VA HEALTH CARE by Penna Dexter

The Veterans Administration has long been known as the worst health care system in America. With over 300,000 employees, the VA is the second-largest department of the federal government. Its vast network of hospitals is government-financed and government-operated.

Demands on the VA have vastly increased in recent years and huge numbers of troops survive war only to need care for complicated injuries. Returning vets are finding themselves having to line up and wait way too long for treatment. Some have died waiting. These are deaths that could have been prevented with timely treatment.

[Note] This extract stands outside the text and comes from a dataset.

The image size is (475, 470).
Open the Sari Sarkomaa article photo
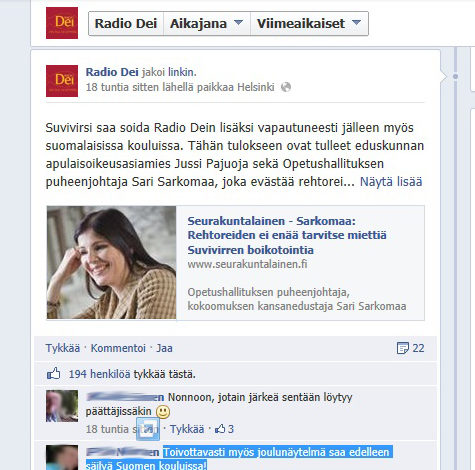tap(111, 263)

Now we’re discovering that the VA has been fudging its data and things are even worse. Much worse. An Inspector General report on 26 VA facilities
is expected to reveal that they’ve been massaging wait-list records and hiding backlogs

We’d better not miss the message these revelations are sending us about government-run health care. As a country, we need to ask ourselves: If the government cannot make its health care system, a system over which it has full control, work for our vets, what makes anyone think it can run a system that will work for the rest of us?

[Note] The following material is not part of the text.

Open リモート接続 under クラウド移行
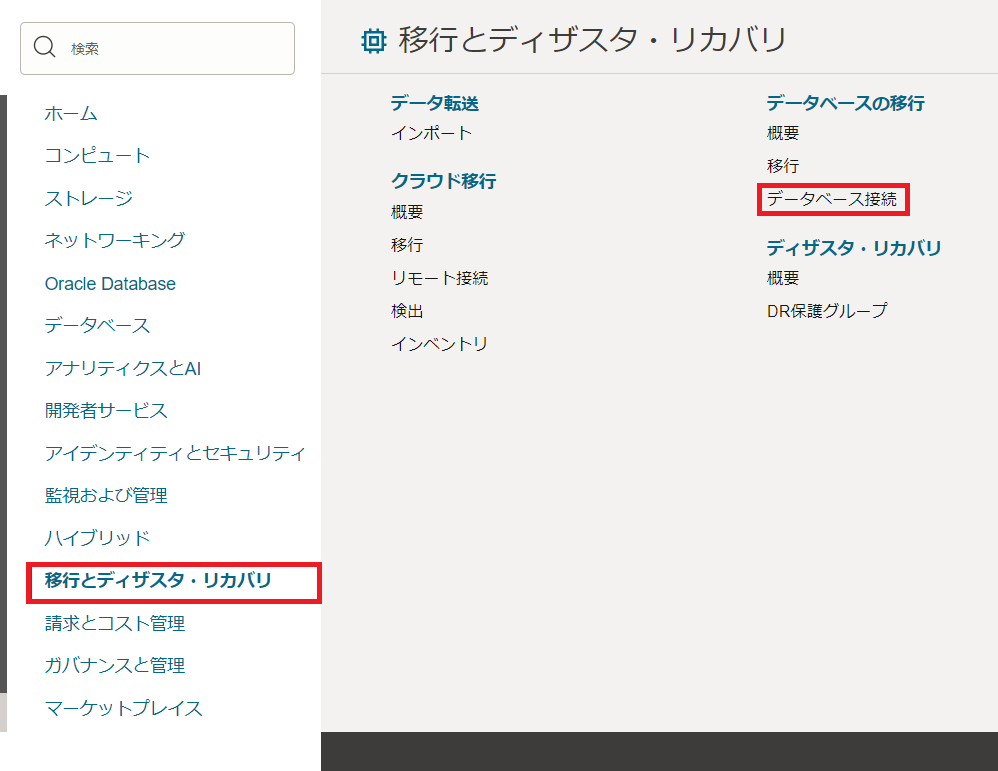The image size is (998, 771). 439,278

Proponents of a national heath care system tout the VA as a model. Princeton economist and Noebel Prize winner Paul Krugman called the VA “a triumph of socialized medicine.” As recently as 2011, Dr. Krugman wrote in his New York Times column that the VA is  “free from the perverse incentives created when doctors and hospitals profit from expensive tests and procedures, whether or not those procedures actually make medical sense.”

But, as the Wall Street Journal points out, the VA has its own perverse incentive that results in long lines, delayed care, worse outcomes, even death among patients. The VA gets a budget and it’s supposed to provide a guaranteed level of benefits. Congress keeps appropriating money. But, with the exploding need, and, often, gross mismanagement, there’s never enough. So veterans wait in long lines to get  “free” treatment from the VA.

There’s another perverse incentive: Compensation that is too low to attract doctors, especially specialists in high-demand fields like physical therapy and gastroenterology.

A centrally-run system has got to have competency and transparency. Our government displayed neither in the rollout of ObamaCare. Though not socialized medicine — yet — this is a reminder of the dangers inherent in centralizing government power in health care.

What do we do when so many who have served depend upon this system?

Senator John Mc Cain says that, “Veterans have earned the right to choose where and when they get their medical care.”

Avik Roy of Forbes Magazine says, “give vets the ability to take the money that the government spends on them and use it to buy high-quality, private insurance.”

Wait-lists, inferior care, and — yes — rationing are inevitable in a government-run health care system. We should learn from our mistakes, not repeat them.